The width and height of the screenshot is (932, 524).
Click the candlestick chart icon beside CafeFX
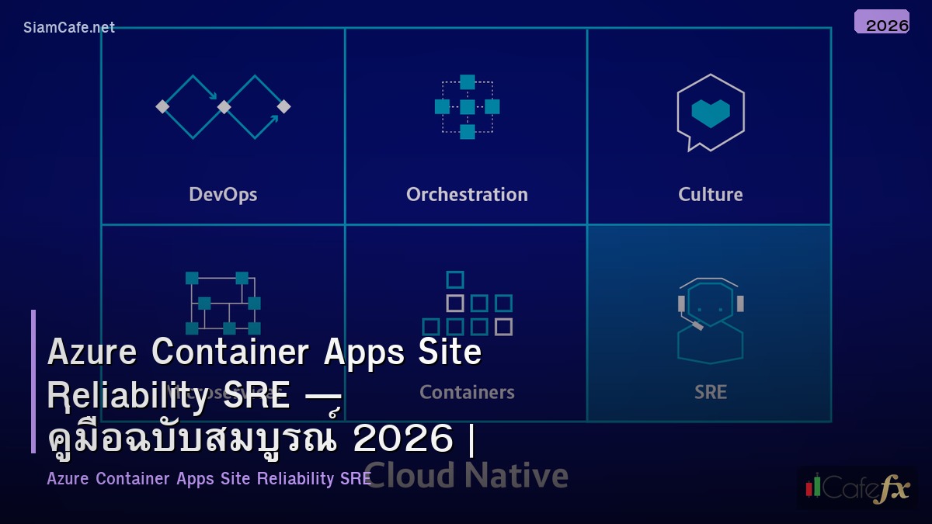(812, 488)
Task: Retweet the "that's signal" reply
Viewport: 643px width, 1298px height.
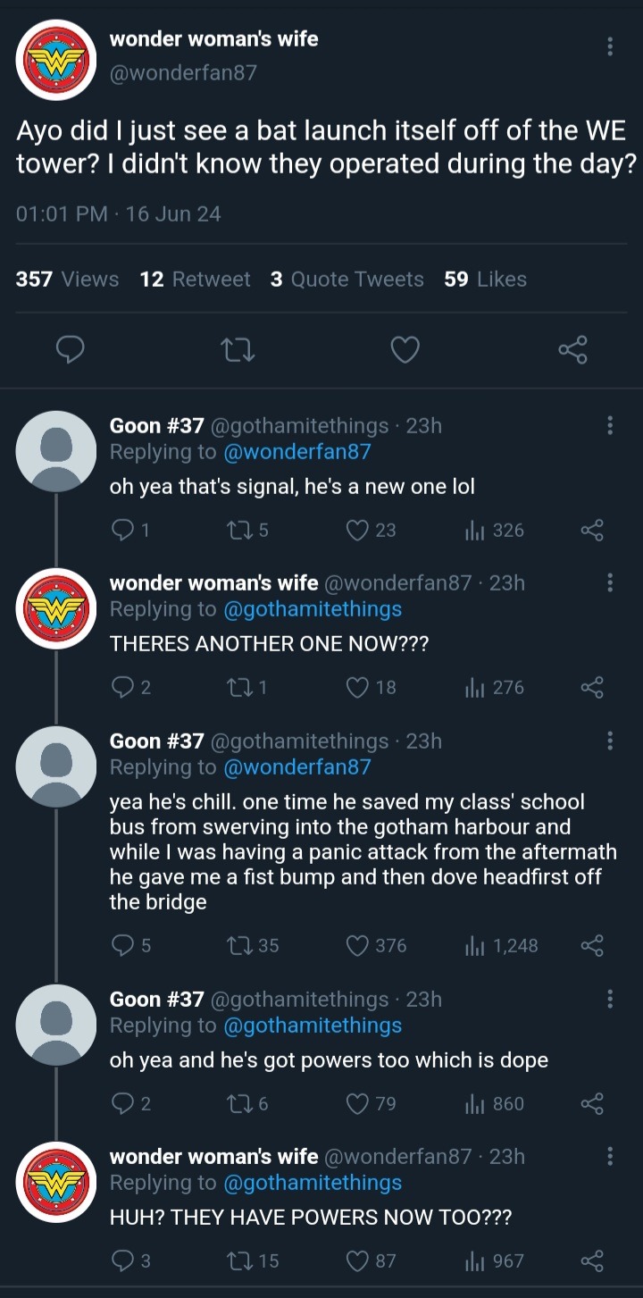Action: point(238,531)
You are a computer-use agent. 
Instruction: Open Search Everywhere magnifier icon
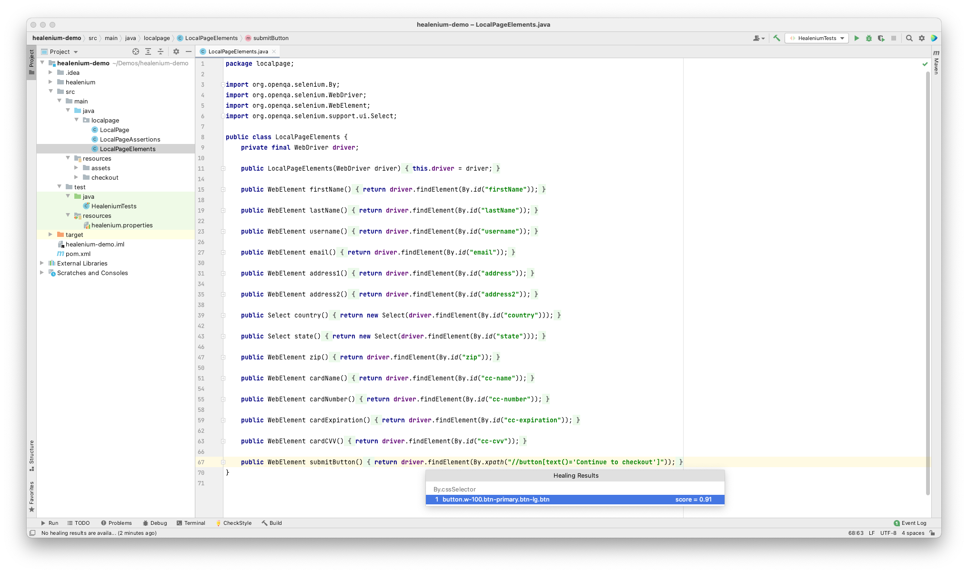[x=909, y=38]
..............................
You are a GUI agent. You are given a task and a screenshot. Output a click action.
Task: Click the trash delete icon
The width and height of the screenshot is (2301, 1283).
..............................
Short task:
Turn the lines into a numbered list with blank lines dropped. Begin at the line that contains "The width and height of the screenshot is (932, 524).", stop after the line that contains "Action: point(238,531)", and leave the pictures out.

Output for this task:
1. The width and height of the screenshot is (932, 524).
2. Click the candlestick chart icon beside CafeFX
3. (812, 488)
4. Task: Retweet the "that's signal" reply
5. Viewport: 643px width, 1298px height.
6. Action: point(238,531)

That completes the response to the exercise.